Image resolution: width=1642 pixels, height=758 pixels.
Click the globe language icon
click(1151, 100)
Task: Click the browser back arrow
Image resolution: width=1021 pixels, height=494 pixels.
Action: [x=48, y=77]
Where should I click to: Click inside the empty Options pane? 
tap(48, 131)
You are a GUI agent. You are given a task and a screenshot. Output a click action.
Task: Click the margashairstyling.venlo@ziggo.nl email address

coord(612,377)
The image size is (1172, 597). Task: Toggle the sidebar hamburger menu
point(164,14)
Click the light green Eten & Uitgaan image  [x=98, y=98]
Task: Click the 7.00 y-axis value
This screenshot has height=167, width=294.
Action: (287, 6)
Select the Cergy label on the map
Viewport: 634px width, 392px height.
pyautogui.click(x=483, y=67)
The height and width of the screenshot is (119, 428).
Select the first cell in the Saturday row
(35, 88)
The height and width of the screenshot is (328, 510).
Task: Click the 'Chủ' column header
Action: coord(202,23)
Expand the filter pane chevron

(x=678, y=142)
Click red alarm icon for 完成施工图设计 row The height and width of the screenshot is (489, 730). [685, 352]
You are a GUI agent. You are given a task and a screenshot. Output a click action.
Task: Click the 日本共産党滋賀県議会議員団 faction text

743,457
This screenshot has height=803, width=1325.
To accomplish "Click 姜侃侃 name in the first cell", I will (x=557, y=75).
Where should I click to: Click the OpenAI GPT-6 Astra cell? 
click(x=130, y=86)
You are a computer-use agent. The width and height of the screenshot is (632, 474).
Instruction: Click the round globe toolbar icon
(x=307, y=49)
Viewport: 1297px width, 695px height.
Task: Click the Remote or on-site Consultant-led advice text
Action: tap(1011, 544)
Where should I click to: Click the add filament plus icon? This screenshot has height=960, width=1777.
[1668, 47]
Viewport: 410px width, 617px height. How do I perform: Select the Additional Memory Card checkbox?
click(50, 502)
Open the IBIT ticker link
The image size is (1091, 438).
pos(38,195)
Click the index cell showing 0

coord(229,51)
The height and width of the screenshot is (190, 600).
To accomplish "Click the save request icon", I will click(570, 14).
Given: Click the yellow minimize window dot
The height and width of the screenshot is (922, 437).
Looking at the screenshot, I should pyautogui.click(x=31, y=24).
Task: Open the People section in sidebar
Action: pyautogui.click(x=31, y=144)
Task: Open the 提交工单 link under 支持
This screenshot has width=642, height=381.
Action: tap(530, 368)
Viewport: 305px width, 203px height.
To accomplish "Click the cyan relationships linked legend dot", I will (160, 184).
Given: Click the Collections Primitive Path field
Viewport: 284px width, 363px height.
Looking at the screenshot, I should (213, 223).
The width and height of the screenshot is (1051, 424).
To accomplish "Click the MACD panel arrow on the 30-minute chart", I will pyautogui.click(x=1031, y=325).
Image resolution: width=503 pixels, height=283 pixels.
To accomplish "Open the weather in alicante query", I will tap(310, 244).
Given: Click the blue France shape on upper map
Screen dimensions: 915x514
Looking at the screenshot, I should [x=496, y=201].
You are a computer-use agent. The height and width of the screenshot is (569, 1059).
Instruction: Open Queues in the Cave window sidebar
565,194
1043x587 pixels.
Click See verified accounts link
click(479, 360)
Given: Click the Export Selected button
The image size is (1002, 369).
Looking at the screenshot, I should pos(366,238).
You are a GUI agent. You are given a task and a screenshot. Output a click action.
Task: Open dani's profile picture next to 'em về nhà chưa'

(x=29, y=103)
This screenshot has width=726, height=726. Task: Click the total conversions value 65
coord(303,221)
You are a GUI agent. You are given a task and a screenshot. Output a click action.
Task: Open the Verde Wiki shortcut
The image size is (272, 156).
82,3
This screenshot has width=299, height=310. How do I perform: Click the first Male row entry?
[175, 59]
-=-=-
Please give an exact copy of the entries above, from the line with "The image size is (1091, 438)." down to the line with "Given: Click the yellow minimize window dot", inclusive, and nothing else.

* **Output for this task**
The image size is (1091, 438).
pos(38,195)
Click the index cell showing 0

coord(229,51)
The height and width of the screenshot is (190, 600).
To accomplish "Click the save request icon", I will click(570, 14).
Given: Click the yellow minimize window dot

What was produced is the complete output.